Y tu mamá también (“And Your Mother,
Too”) must have had impressive PowerPoint cachet with investors.
“Strong concept,” one might have whispered, “it
will appeal to several demographic targets.” Another: “A
veritable Mexican Pie.”
Two high-school boys—Julio (Gael García Bernal)
and Tenoch (Diego Luna)—come from different socioeconomic
backgrounds. Julio comes from the lower-middle class and lives
in an apartment with clothes hung on a line outside the window.
Tenoch comes from wealth, his absentee father a diplomat or something—whatever—his
home a contemporary mansion where a maid brings sandwiches while
he watches VH-1. Tenoch doesn’t mind Julio mooching off
him, because both are like, you know, slackers. They smoke pot
together and have a little club with rules like “everybody
has to masturbate.” At Tenoch’s family’s country
club they actually do masturbate—lying on parallel diving
boards, telling each other who they’re picturing. One particularly
memorable camera angle from under the surface of the pool captures
white blobs of semen plunking into crystal blue water. (Heh-heh,
heh-heh . . . hey, Butthead, he just said artsy.)
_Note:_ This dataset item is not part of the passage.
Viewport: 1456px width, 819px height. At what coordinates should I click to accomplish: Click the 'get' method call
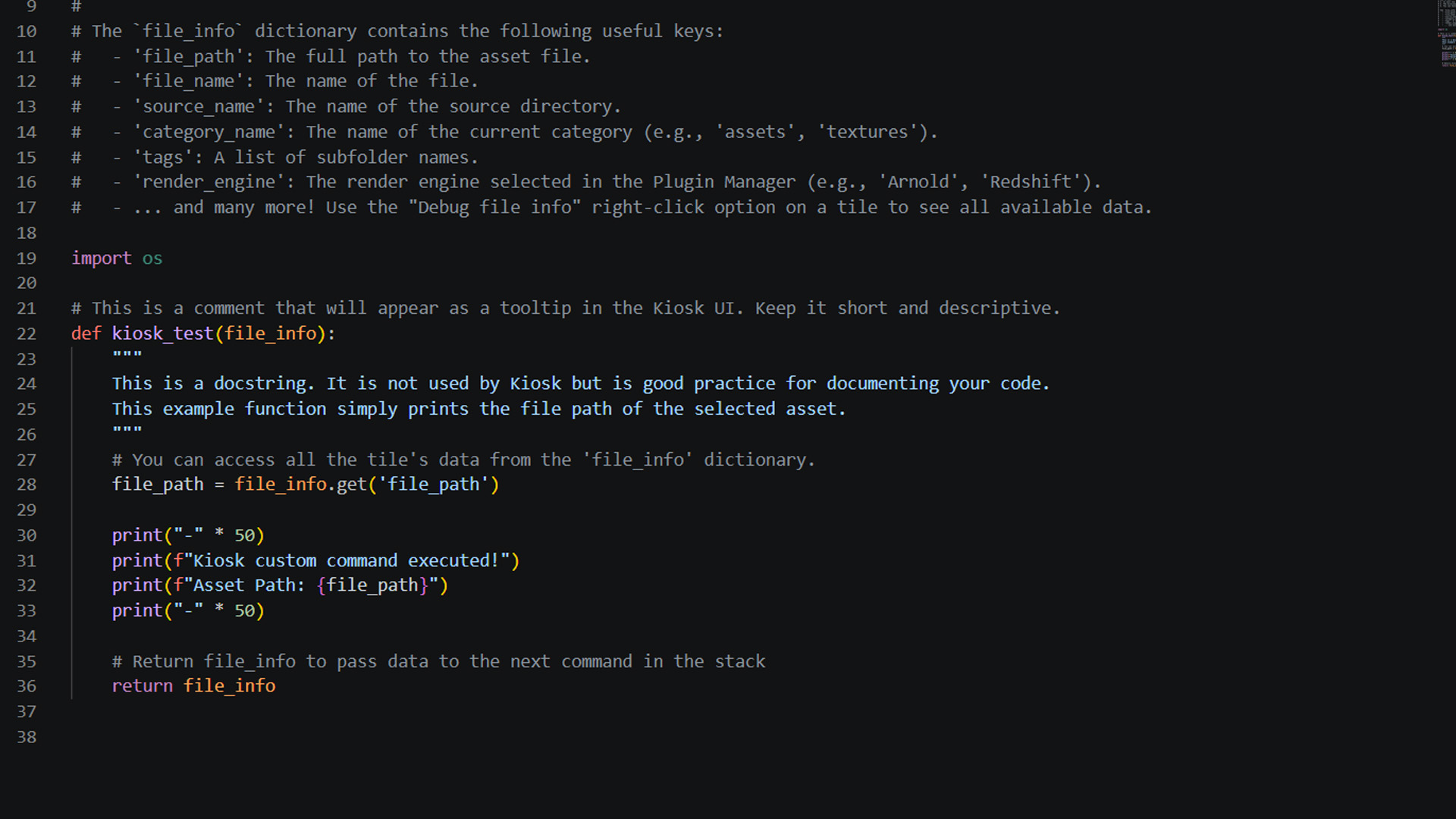tap(351, 485)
At a bullfight they meet Luisa (Maribel Verdú)—wife
of Tenoch’s writer cousin, secretly disconsolate because
her husband is a cheating wuss for whom she is far too sexy. Tenoch
and Julio drunkenly brag to Luisa that they’re on their
way to a little-known beach called “La Boca del Cielo”
(“Heaven’s Mouth”) and offer to take her with
them. She later calls them out of the blue and says she’d
love to go. Realizing they must take advantage of this unexpected
acceptance, the boys borrow Julio’s sister’s station
wagon and pick up Luisa. They head off toward the coast, but to
no beach in particular, without realizing that they’re about
to get a lesson in, um, like, “in women, in sex, in love—in
life.” Yeah, that’s it.
Along the way Luisa has sex with both of them separately, to
their respective senses of betrayal. Finally they stumble on “Heaven’s
Mouth,” and in a glorious drunken scene near the end all
three get naked, kiss, hug, and fondle. But the boys are so drunk
that they kiss each other, and when they wake up, hung
over, they’re too embarrassed to speak the love that dare
not speak its name. Luisa the seductress looks satisfied. The
embarrassed boys leave separately for home, and Luisa stays on
in the dirty little village near the beach.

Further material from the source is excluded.